Winkler Prins

Anthony Winkler Prins (1870)

Gepubliceerd op 10-08-2018

Palmitine

betekenis & definitie

Palmitine (C51H9306) is het hoofdbestanddeel van de meeste vetten, waarin het met oleïne en stearine voorkomt. Om ze te verkrijgen, perst men palm-olie uit, om de oleïne te verwijderen, — daarna laat men het overblijvende tot oplossing van de stearine met alkohol uittrekken en het met aether omkristalliséren. Palmitine is kleurloos, schubbig en kristallijn, zeer moeijelijk oplosbaar in alkohol en in kouden, doch gemakkelijk in warmen aether, niet in water, reageert neutraal, smelt bij 48°, verstijft wasachtig en wordt door alkaliën ligt verzeept. Zij bestaat uit palmitinezure triglyceride en kan regtstreeks door verwarming van palmitinezuur met glycerine verkregen worden.

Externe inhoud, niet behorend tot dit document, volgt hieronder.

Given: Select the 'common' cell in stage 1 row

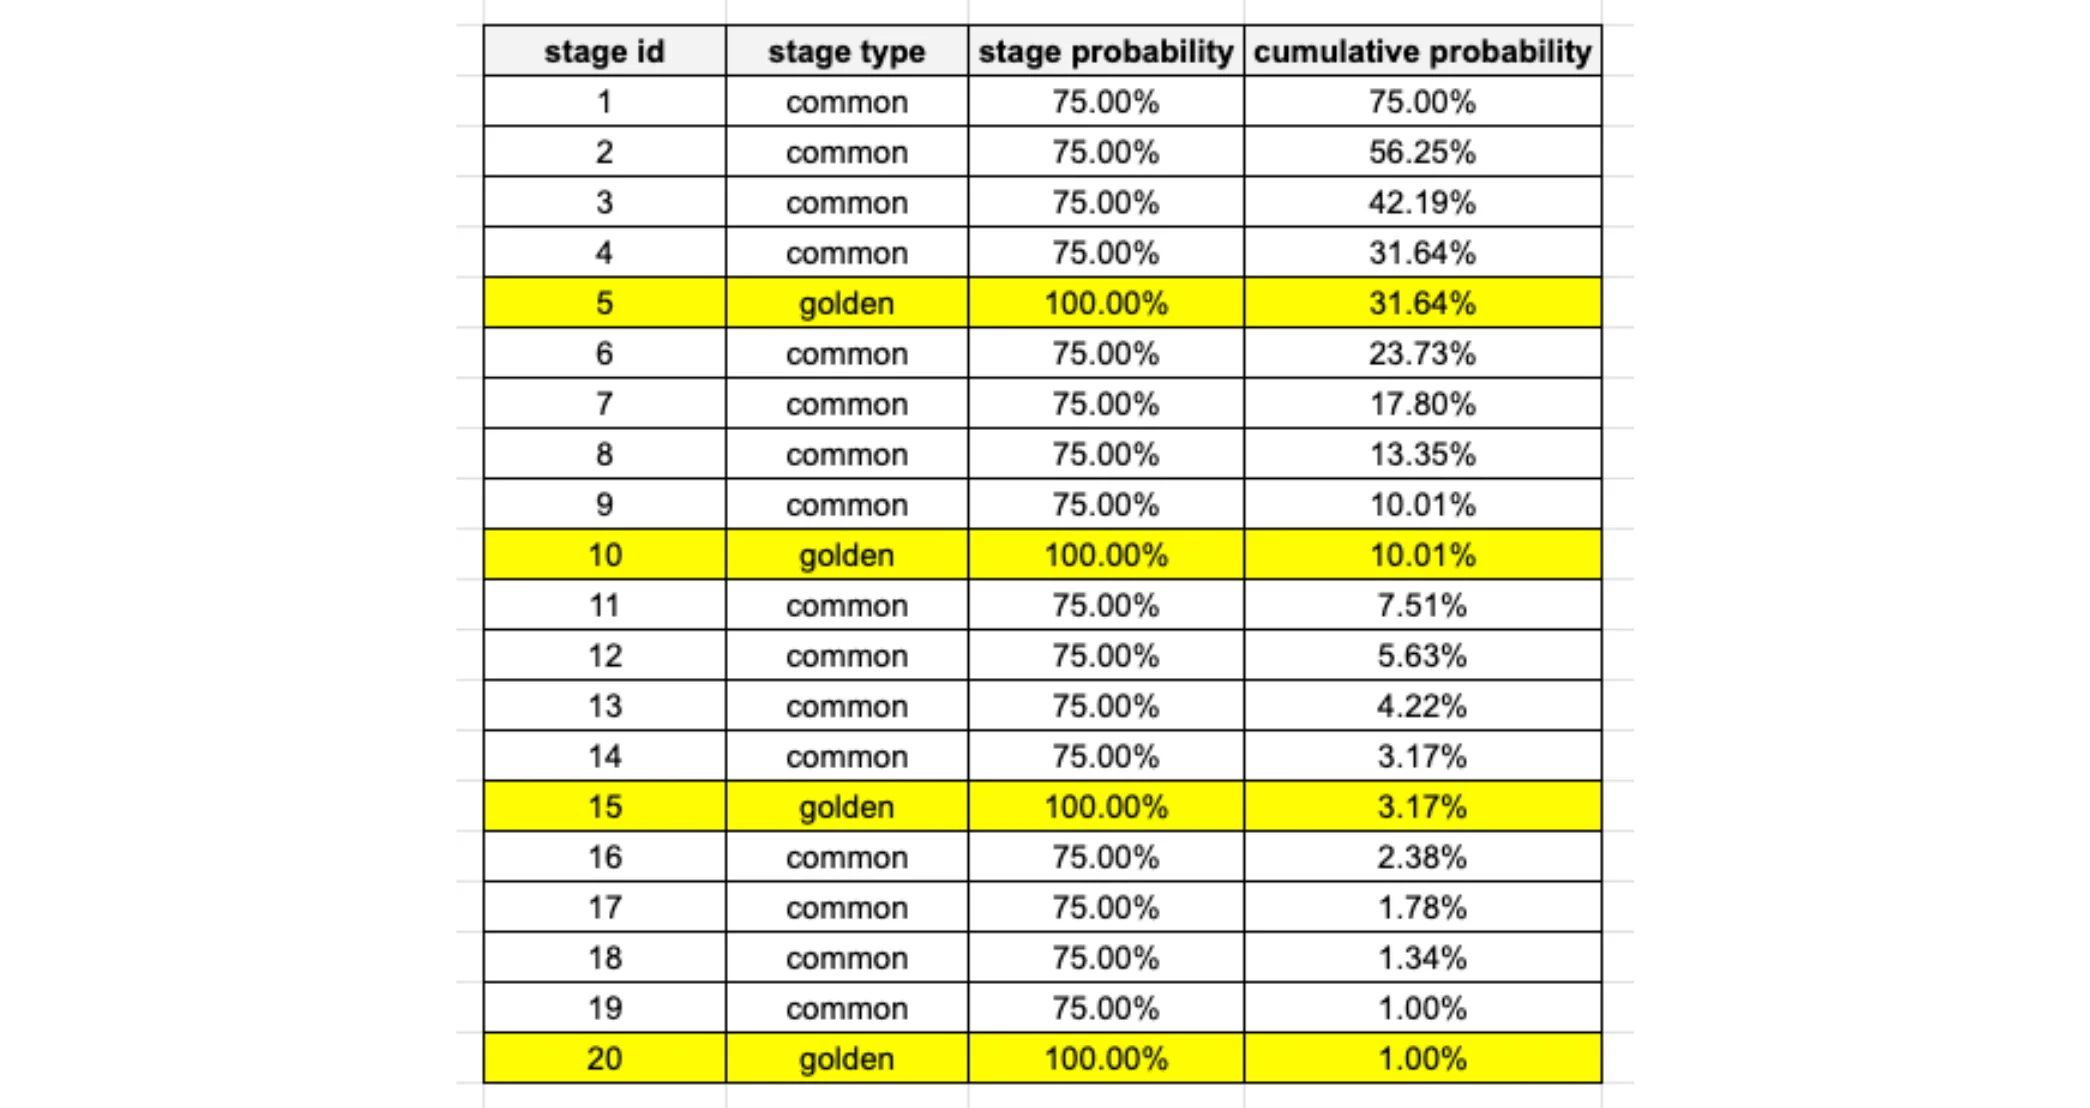Looking at the screenshot, I should [x=846, y=102].
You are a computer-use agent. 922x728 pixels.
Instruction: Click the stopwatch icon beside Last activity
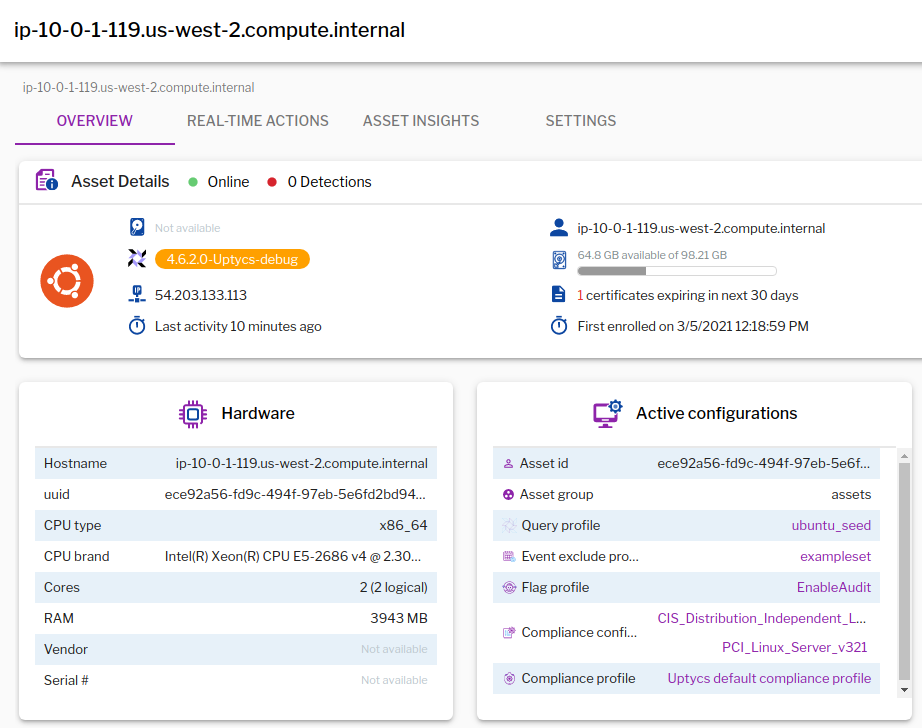pyautogui.click(x=136, y=326)
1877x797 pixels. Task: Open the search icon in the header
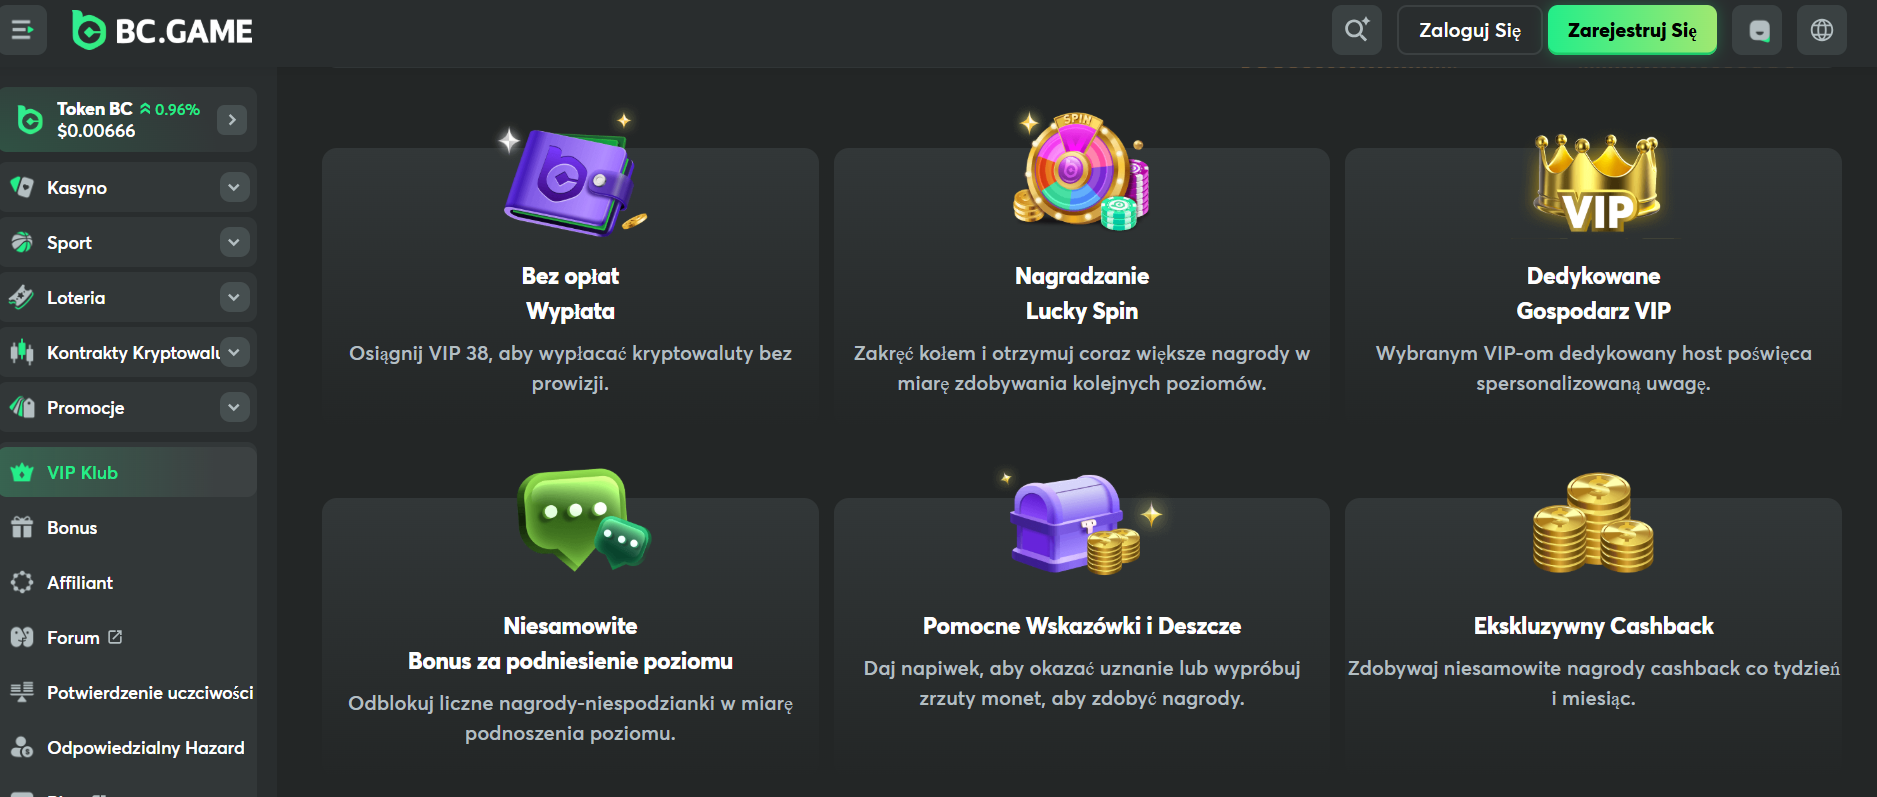point(1356,30)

Het palmitinezuur (C16H3202) bevindt zich in bijna alle natuurlijke vetten naast stearine als glyceride (tripalmitine), gedeeltelijk vrij in oude palm-olie, als palmitinezure cetylaether in walschot, en als palmitine-myricylaether in was. Het draagt ook den naam van cetylzuur of aethalzuur en men verkrijgt het bij het verwarmen van cetylalkohol met natronkalk en bij het smelten van oleïnezuur met kalihydraat. Ook uit een mengsel met stearinezuur, hetwelk tot vervaardiging van kaarsen gebezigd wordt, kan men door neêrslag en kristallisatie palmitinezuur in zuiveren toestand verkrijgen. Het vormt vettig aanvoelende naalden zonder kleur, reuk of smaak, is oplosbaar in kokenden alkohol en aether, niet in water, reageert zuur, smelt bij 62° C., verstijft in glanzige schubben en kan bij voorzigtige verhitting vlugtig gemaakt worden.

Zijne alkalische zouten zijn in water oplosbaar, maar worden in veel water ontleed; in eene oplossing van keukenzout lossen zij niet op. Zijne overige zouten zijn oplosbaar. De eerste zijn bestanddeelen der zeep, en palmitinezuur loodoxyde is een bestanddeel van loodzalf.